* _Instructions for the task_
Images excluded, reproduce each line of the records exactly as it stands.

---- Supplied records

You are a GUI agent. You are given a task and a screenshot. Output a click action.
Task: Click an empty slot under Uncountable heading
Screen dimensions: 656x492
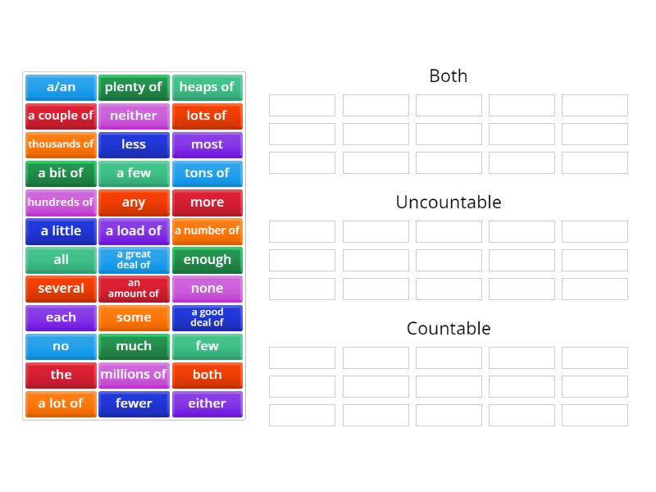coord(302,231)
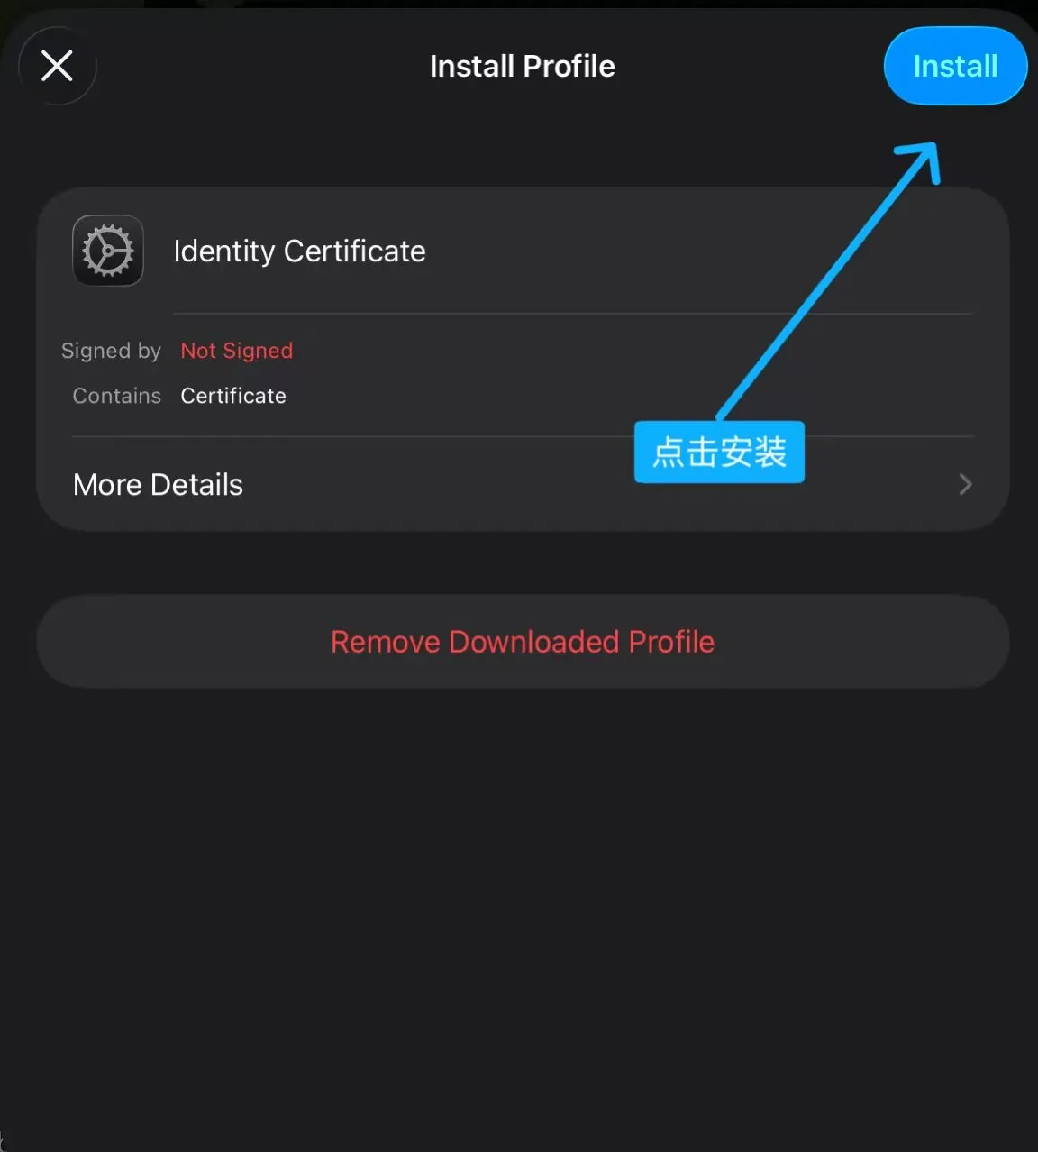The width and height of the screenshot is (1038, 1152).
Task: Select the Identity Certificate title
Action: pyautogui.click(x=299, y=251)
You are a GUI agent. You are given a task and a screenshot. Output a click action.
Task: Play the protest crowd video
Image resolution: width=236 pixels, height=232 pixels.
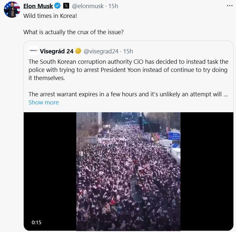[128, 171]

--------

* _Response for this exercise_
You are a GUI agent. You are given a task and a screenshot. Output a click action.
Task: Click an empty slot under Uncountable heading
Screen dimensions: 656x492
coord(302,231)
The width and height of the screenshot is (1038, 1152).
Task: Select the Identity Certificate title
Action: pyautogui.click(x=299, y=251)
You are a GUI agent. You are given a task and a screenshot. Output a click action.
Task: Play the protest crowd video
Image resolution: width=236 pixels, height=232 pixels.
[128, 171]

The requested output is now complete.